Estudios llevados a cabo por telescopios hiperespaciales sugerían que había cuatro mil millones de atajos independientes en nuestra galaxia, aproximadamente uno por cada cien estrellas. Los atajos eran fáciles de ver en el hiperespacio: cada uno estaba rodeado por una característica esfera de taquiones orbitales. Pero de todos esos taquiones, sólo dos docenas parecían estar activos. Los otros claramente existían, pero no parecía haber modo de llegar a ellos.

El atajo más cercano a la Tierra estaba en la nube de Oort de Tau Ceti. A su través, las naves podían saltar setenta mil años luz hasta Rehbollo, el mundo natal de los waldahud. O podían saltar cincuenta y tres mil años luz hasta Flatland, hogar de la extraña especie de los ib. Pero la salida del atajo que había cerca de Polaris, por ejemplo, a sólo ochocientos años luz, era inaccesible. Como casi todas las otras, estaba inactiva.
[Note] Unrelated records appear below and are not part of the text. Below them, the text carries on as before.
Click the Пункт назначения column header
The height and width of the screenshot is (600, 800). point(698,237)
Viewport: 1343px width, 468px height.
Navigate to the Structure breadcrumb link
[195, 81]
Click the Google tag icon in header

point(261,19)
Un atajo dado no podía funcionar como salida para naves llegando de otros atajos mientras no fuera usado localmente como entrada. Por tanto, el atajo de Tau Ceti no había sido una salida viable para otras especies hasta que la ONU envió una sonda a su través, hacía dieciocho años, en el 2076. Tres semanas más tarde, una nave waldahud asomó por ese mismo atajo, y de repente humanos y delfines ya no estuvieron solos.
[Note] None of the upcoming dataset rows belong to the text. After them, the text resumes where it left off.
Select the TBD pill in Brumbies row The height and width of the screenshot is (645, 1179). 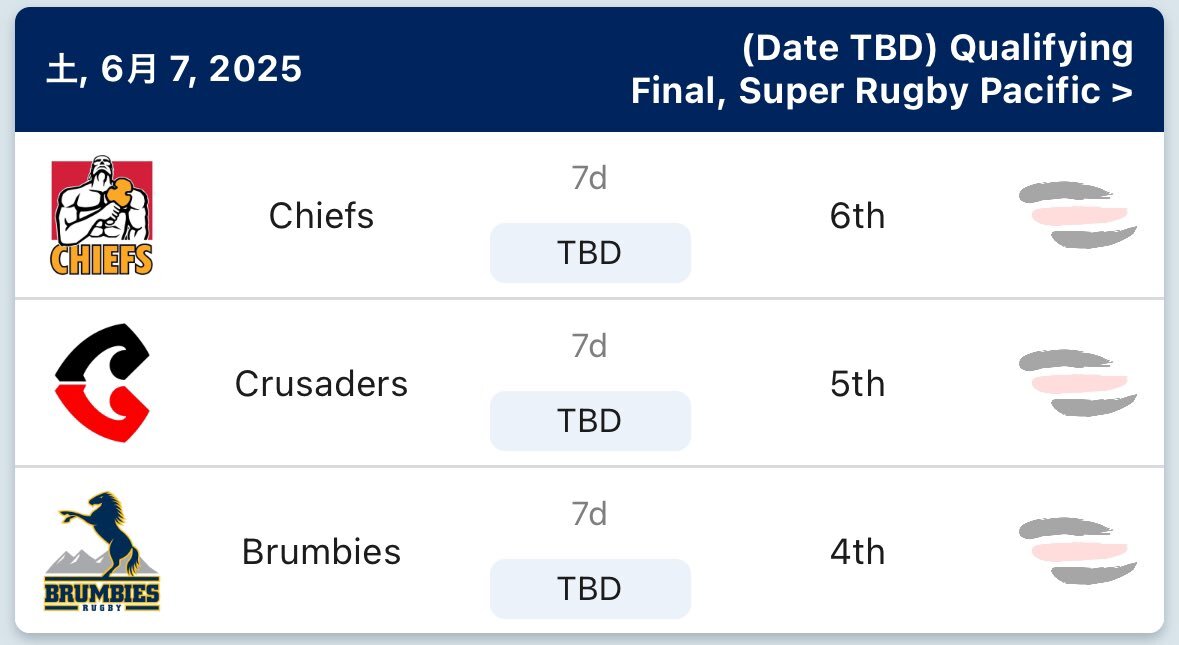pos(590,589)

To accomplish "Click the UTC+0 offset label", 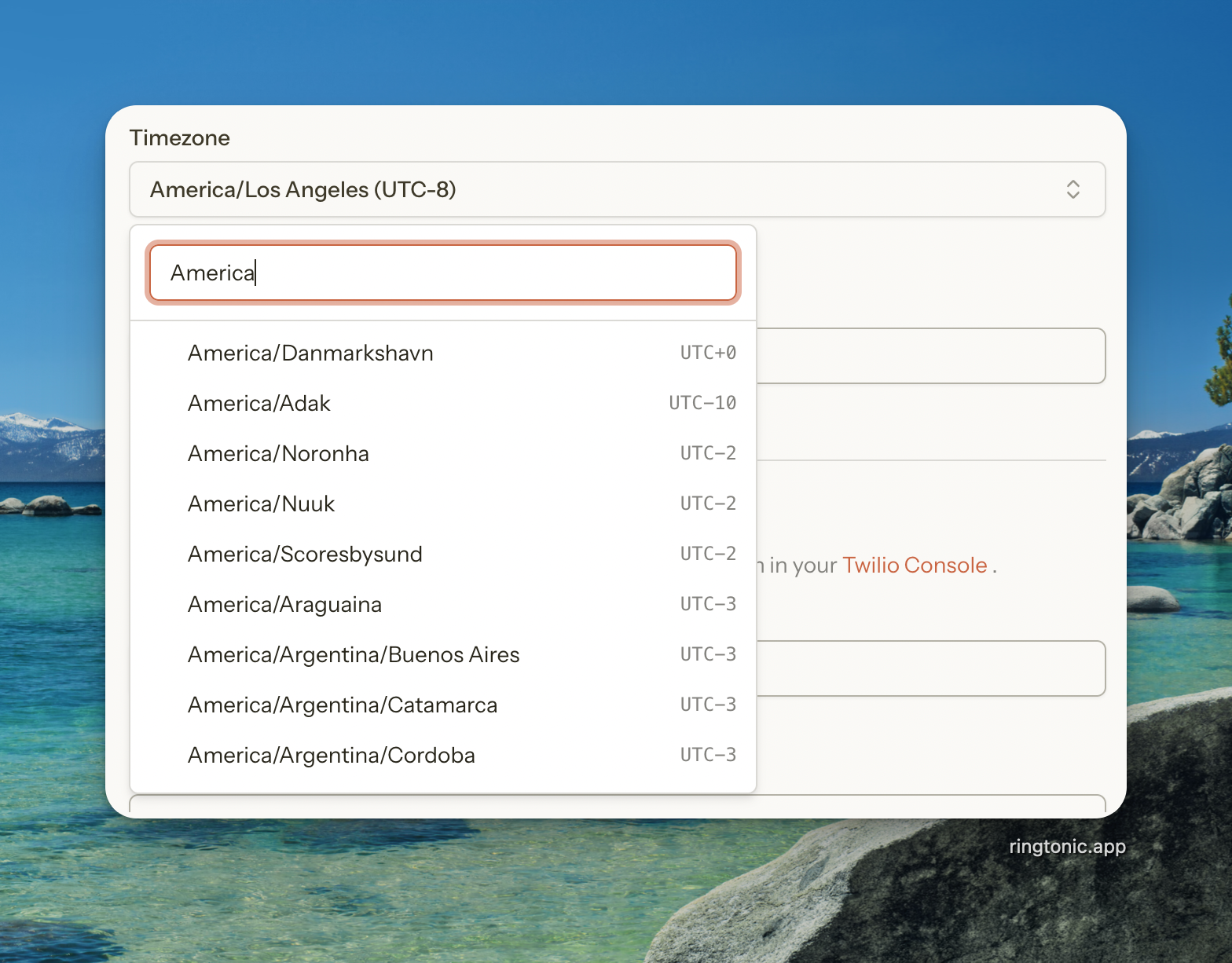I will click(x=708, y=353).
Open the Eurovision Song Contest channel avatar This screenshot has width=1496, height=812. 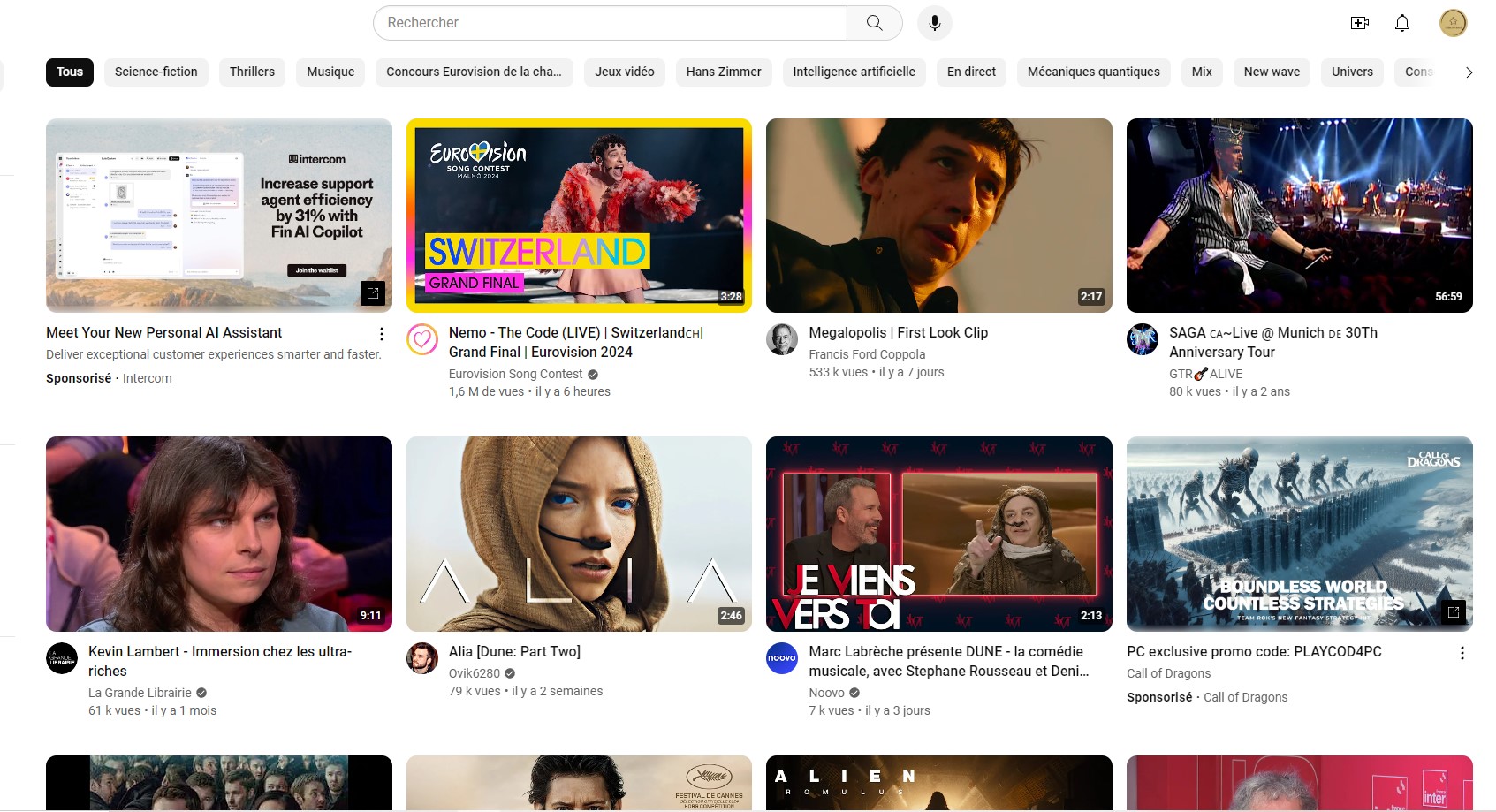tap(422, 339)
Muchos especularon que así era como la red de atajos había sido diseñada: sectores de la galaxia quedaban en cuarentena hasta que al menos una de sus especies llegaba a la madurez tecnológica. Teniendo en cuenta cuán pocos atajos había activos, algunos proponían que las dos especies sentientes de la Tierra, Homo sapiens y Tursiops truncatus, estaban por tanto entre las primeras especies de la galaxia en alcanzar ese nivel.
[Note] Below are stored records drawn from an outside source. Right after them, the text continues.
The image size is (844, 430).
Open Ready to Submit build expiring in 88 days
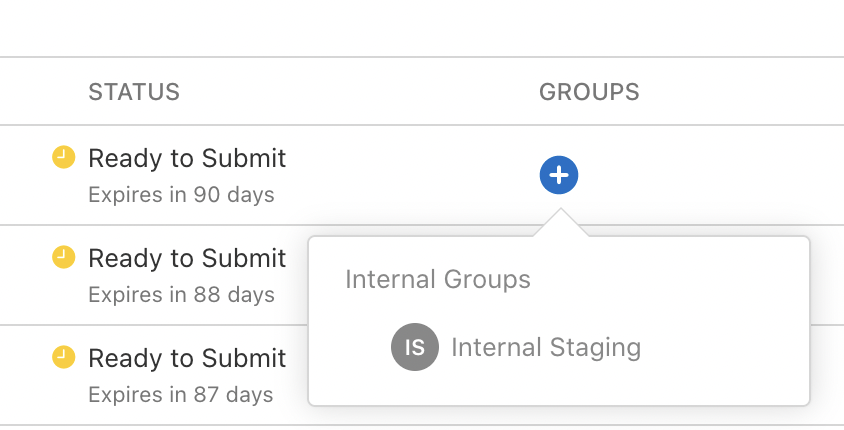[x=187, y=258]
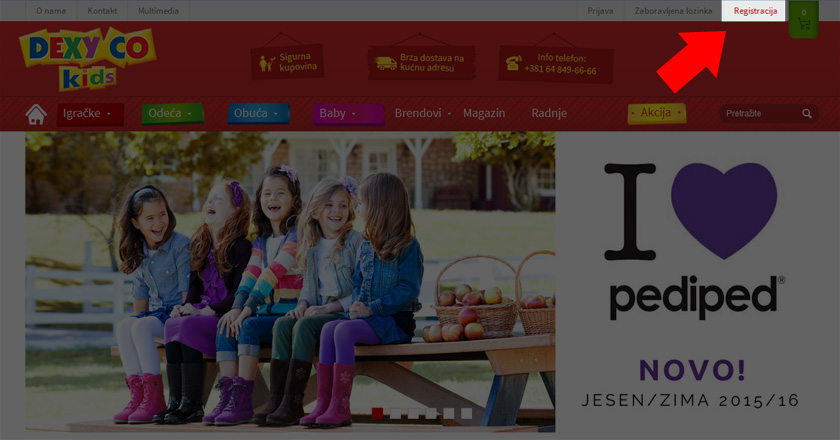Expand the Igračke dropdown menu
This screenshot has height=440, width=840.
coord(90,114)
Al año siguiente, naves del mundo natal de los ib aparecieron en Tau Ceti y cerca de Rehbollo, y pronto las cuatro especies acordaron una alianza experimental, a la que llamaron la Commonwealth de Planetas.

Para ampliar la red de atajos utilizable, diecisiete años atrás cada mundo lanzó treinta bumerangs. Cada una de estas sondas volaba al máximo de su velocidad hiperespacial —veintidós veces la velocidad de la luz— hacia atajos inactivos que habían sido detectados por su corona de taquiones. Al llegar, cada bumerang entraría en el atajo y luego volvería a casa, activándolo por tanto como una salida válida.

Hasta la fecha, los bumerangs habían alcanzado veintiún atajos más en un radio de 375 años luz desde uno u otro de los tres mundos. Originalmente, esos sectores eran explorados por naves pequeñas. Pero la Commonwealth se había dado cuenta de que se necesitaba una solución más exhaustiva: una nave nodriza gigante desde la cual se pudieran lanzar viajes de exploración, una nave que sirviera no sólo como base de investigaciones durante la crucial exploración inicial del sector, sino que también pudiera funcionar como embajada para la Commonwealth, si fuera necesario. Una nave estelar inmensa, capaz no sólo de investigación astronómica, sino también de llevar a cabo misiones de primer contacto.